-- 依頼事項 --
**a.** 仮想通貨市況の記事で「米商務省が28日に発表した」で始まる段落を、主な事実を残したまま箇条書きにまとめよ。
**b.** 仮想通貨市況の記事の「米商務省が28日に発表した事」から「6.198まで下落している。」まで（両端を含む）を、「ドルインデックス」を「ドル指数」に改めて示せ。
**c.** 仮想通貨市況の記事の続きを書け。

-- 本文 --
· · · ·

仮想通貨市況
27日発表の米連邦公開市場委員会(FOMC)後のパウエル議長会見では、以前までの会合に比べハト派(中立的)な言及があり、将来的な金融引き締めの緩和を示唆したことが材料視された。
市場からは、米GDP統計などリセッション(景気後退)懸念の高まりを受け、「これ以上の金融引き締め加速は現実的ではない」との見方が台頭しつつある。相場は常に先を織り込みにいくことから、買い戻しの口実に合致したとも言えるだろう。
米商務省が28日に発表した事前推計によると、実質国内総生産(GDP)は、2022年の第2四半期に前期比で年率0.9%減少した。前期の1.6%減に引き続き、テクニカル・リセッション水準となる2四半期(半年)連続のマイナス成長となっており、すでに景気後退入りしている可能性もある。
ただし、パウエル議長は「利上げペースはインフレ指数データに依存する」と明言の上、「利上げ効果は現時点では十分に感じられない。今後数ヶ月間でインフレが低下するという説得力のあるエビデンスを探している。」としており、インフレ抑制のためにはさらなる追加利上げも辞さない構えだ。
米ドルの強さを示すドルインデックス(DXY)は、マクロ要因の押し上げを背景に、今月6日時点で20年ぶり高値圏に到達。その後14日に109.294まで高騰後に反落し、2週連続陰線を付けた。29日時点で106.198まで下落している。
アナリストのMichaëlvande Poppe氏は今年4月、「DXYの動きは暗号資産市場の反転シグナルになり得る」と指摘した。ドル指数は、ユーロや円、ポンドなど主要通貨に対する米ドルの強さを示した指数であり、リスク資産と逆相関する傾向にある。
ビットコイン相場
暗号資産(仮想通貨)市場では、ビットコインは前日比1.28%高の319万円(23,825ドル)と続伸した。
Coinglassのデータでは、デリバティブ(金融派生商品)市場では、過去24時間(28日夜時点)で9万人弱のトレーダーのショートポジションがロスカット(強制清算)された。
200日移動平均線は34,254ドル。1BTC=69,000ドルの天井を付けた21年11月起点のフィボナッチ・リトレースメントでは、23.6%戻しが約30,000ドルで強いレジスタンスライン(上値抵抗線)に重なる。
週足で見るとより強い推移を辿っているようにも見受けられ、200週移動平均線(22,795ドル)を上回って反騰しており、来週明けに下髭陽線で週足クローズ出来れば弾みが付くか。
ブロックチェーン史上最大規模のアップグレードであるThe Merge(ザ・マージ)を控えるイーサリアム(ETH)は、BTCに先んじて直近高値を更新。6月の急落前水準となる1,792ドルをマークした。

· · · ·

対象座標の記録
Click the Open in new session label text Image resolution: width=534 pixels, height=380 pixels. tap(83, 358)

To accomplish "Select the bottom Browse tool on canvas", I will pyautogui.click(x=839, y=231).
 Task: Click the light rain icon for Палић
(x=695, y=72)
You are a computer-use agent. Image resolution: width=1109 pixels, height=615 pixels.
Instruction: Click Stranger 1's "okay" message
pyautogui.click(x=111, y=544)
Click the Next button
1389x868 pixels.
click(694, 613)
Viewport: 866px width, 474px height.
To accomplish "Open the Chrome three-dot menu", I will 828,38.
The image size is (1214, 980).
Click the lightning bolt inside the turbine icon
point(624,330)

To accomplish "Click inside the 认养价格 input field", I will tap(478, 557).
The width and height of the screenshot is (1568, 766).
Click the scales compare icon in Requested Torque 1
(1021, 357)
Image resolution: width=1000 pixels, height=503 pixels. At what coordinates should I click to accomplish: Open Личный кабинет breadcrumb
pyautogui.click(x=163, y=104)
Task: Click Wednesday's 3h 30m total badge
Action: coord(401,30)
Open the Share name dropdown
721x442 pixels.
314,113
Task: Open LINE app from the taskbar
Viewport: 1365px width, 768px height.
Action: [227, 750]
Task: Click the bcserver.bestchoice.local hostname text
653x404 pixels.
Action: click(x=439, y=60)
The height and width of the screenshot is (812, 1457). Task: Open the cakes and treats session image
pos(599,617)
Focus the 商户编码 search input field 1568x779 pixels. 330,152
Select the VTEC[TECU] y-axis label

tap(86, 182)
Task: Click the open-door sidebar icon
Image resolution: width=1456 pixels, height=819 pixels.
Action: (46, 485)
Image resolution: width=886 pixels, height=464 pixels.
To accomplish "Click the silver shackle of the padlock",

· · · ·

-- 記述回答 --
**a.**
- 米商務省が28日に事前推計を発表した
- 2022年第2四半期の実質GDPは前期比年率0.9%減だった
- 前期の1.6%減に続き、2四半期連続のマイナス成長で、テクニカル・リセッション水準にある
- すでに景気後退入りしている可能性もある

**b.**
米商務省が28日に発表した事前推計によると、実質国内総生産(GDP)は、2022年の第2四半期に前期比で年率0.9%減少した。前期の1.6%減に引き続き、テクニカル・リセッション水準となる2四半期(半年)連続のマイナス成長となっており、すでに景気後退入りしている可能性もある。
ただし、パウエル議長は「利上げペースはインフレ指数データに依存する」と明言の上、「利上げ効果は現時点では十分に感じられない。今後数ヶ月間でインフレが低下するという説得力のあるエビデンスを探している。」としており、インフレ抑制のためにはさらなる追加利上げも辞さない構えだ。
米ドルの強さを示すドル指数(DXY)は、マクロ要因の押し上げを背景に、今月6日時点で20年ぶり高値圏に到達。その後14日に109.294まで高騰後に反落し、2週連続陰線を付けた。29日時点で106.198まで下落している。

**c.**
注意点としては、米主要企業の業績や米金融当局が注視する「CPI(米消費者物価指数)」や本日23時に公開されるミシガン大学「消費者信頼感指数」などのインフレ指標の推移であり、確たる理由なく改善の兆しを見せずに悪化した場合は、回復しかけたセンチメントが毀損し金融市場全体がリスクオフに傾くおそれがある。
株価指数と正の相関が続く限り、今後も相場の不確実性に振り回される展開が続きそうだ。
Arcane Researchによれば、Funding Rate(資金調達率)は再びマイナス圏に沈むなど、慎重なスタンスを取らざるをえない状況で投資家の弱気感情が払拭できていないことを示している。一方、FRが弱気のまま現物主体で相場を引き上げる構図であれば悪くない。
ピーク時から11%低下したビットコインのディフィカルティー(採掘難易度)調整も、マイナー(採掘業者)にとって追い風と言える。
今年6月までのBTC価格の大幅下落によって採算ラインを割り込み、キャッシュフローが悪化したマイナーが稼働停止を余儀なくされたことで、需給が調整されたことを意味する。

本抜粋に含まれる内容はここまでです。